One of the other special items you’ll come across on occasion is the Amnesia Scroll. This is something that seems to be completely unique to R.A.W. It completely resets your skill points, allowing you to reallocate them. Yes, I know, other ARPGs allow you to do this in a similar fashion, but I don’t recall any, that aren’t MMO’s, that allow you to do a full relocation of points.
The final special item worth noting is the Soulstone that I mentioned earlier.
These function as extra lives and you can carry up to 9 at a time. Once you run out it’s game over. I wouldn’t worry about running out at any point, though, they drop like candy in the later areas of the game. Not to mention that by the time you get to the end of the game you’ll probably have enough spare points to max out the resurrection passive which will can save you a Soulstone.

## Requirements
1. Transcribe the part of the passage on special items in R.A.W. that opens with the words containing "One of the other" and closes with "relocation of points.".
2. Write the next part of the passage on special items in R.A.W., picking up after its last sentence.

## Record list

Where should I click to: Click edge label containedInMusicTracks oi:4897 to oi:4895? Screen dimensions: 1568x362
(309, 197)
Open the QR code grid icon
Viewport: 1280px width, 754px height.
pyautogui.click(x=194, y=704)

## Task-by-task answers
1.
One of the other special items you’ll come across on occasion is the Amnesia Scroll. This is something that seems to be completely unique to R.A.W. It completely resets your skill points, allowing you to reallocate them. Yes, I know, other ARPGs allow you to do this in a similar fashion, but I don’t recall any, that aren’t MMO’s, that allow you to do a full relocation of points.

2.
The Bard’s Song
The sound effects sound about like you’d expect them too. They’re simple and effective. Not much more to say about them.
The music itself is perfectly atmospheric and serves its purpose perfectly. It’s creepy when it needs to be and intense when it’s supposed to be. It flows very well wherever you are in the game.
So, in the end, how does R.A.W. fair?
Well, to be perfectly honest, I came into this review expecting it to wind up with me praising the game until sunshine shot out its backside.
Obviously, that isn’t quite the case. The game does have some flaws, but how major or minor they are is really up to the player. I still had a hell of a lot of fun playing the game and plan to go back through it a few more times.
Right now, the game weighs in at $14.99USD on Steam. I’m guessing the game won’t be getting any significant updates as its forums seem to have been nearly dead for the better part of a year at this point, so the $15 feels a bit high, but it’s worth a look if you’re looking for a very simple but entertaining ARPG. It’s definitely worth a look if you’re new to the ARPG genre and looking for something that isn’t overwhelming with massive skill trees and characters that are difficult to figure out.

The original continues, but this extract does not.